Sun Peaks Mayor Al Raine brought up the TNRD policy gap in July. He told KTW the audit committee had flagged the absence of an alcohol policy, something he said is routine in other communities. Asked if any problems had arisen as a result of that gap, Raine said nothing was flagged by the audit committee. TNRD chair Ken Gillis echoed that sentiment, telling KTW at the time: “There hasn’t been an issue.”
TNRD CAO Sukh Gill said the regional district’s remuneration bylaw — reviewed annually by the board — details expense rules.
However, though meals are mentioned myriad times in that bylaw, it makes no mention of alcohol. Asked how alcohol was handled in the past, Gill said: “Generally, directors are kind of on their own.
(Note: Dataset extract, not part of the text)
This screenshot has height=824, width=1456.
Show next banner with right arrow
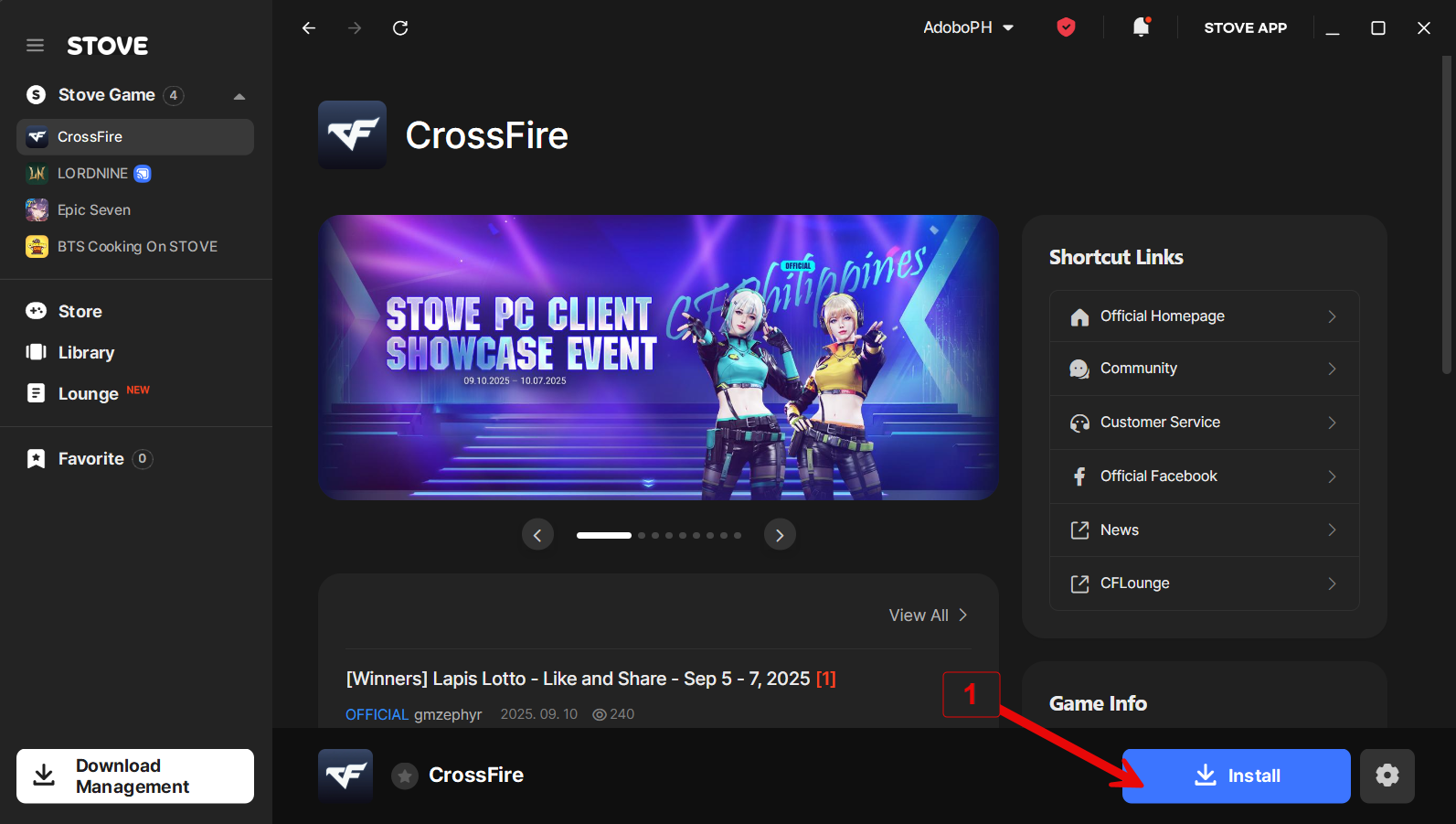click(x=780, y=535)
Where we have provided wine or beer, potentially, is like at the UBCM gathering. That’s where it came up.”
In addition to concern over having no limits on alcohol, Schaffer wondered if the new policy puts too much power in the hands of the CAO and chair. The policy notes either one can approve events at which alcohol may be permitted, outside of ceremonies, hosting dignitaries and conferences.
The policy also states the chair and CAO are “responsible for using discretion to make decisions and choices about provision of hospitality [including alcohol] with some degree of flexibility ...”
When exercising discretion, the policy notes the following factors must be considered: Can the hospitality expense stand up to scrutiny by auditors and members of the public? Can the hospitality expense be properly documented? Is the hospitality expense reasonable and appropriate?
Gillis said the new policy should reassure taxpayers that regional district dollars are not being spent frivolously, with rules now in place.
Asked if the policy goes far enough, he replied: “I hope so. It’s pretty hard for us as a board to try to regulate conduct and that’s not the intent at all. If people choose to misconduct themselves, I guess that’s a whole different issue. If they do that, it won’t be on the taxpayers’ nickel, put it that way.”
• Applies to TNRD board members and staff;
• Provides guidance on approved hospitality expenses;
• Defines hospitality as: hosting board members, representatives from other local, provincial or federal governments, first nations, staff, constituents and/or volunteers for gatherings, receptions, ceremonies, conferences, performances or other group functions that include expenses such as meals, beverages, room rental, serving staff, gifts, etc.;
• States hospitality may be offered when hosting dignitaries, engaging in official public matters with representatives with other governments, business/industry/labour leaders or other community leaders, sponsoring conferences, hosting ceremonies/recognition events, other authorized official functions, as approved by the chair or CAO.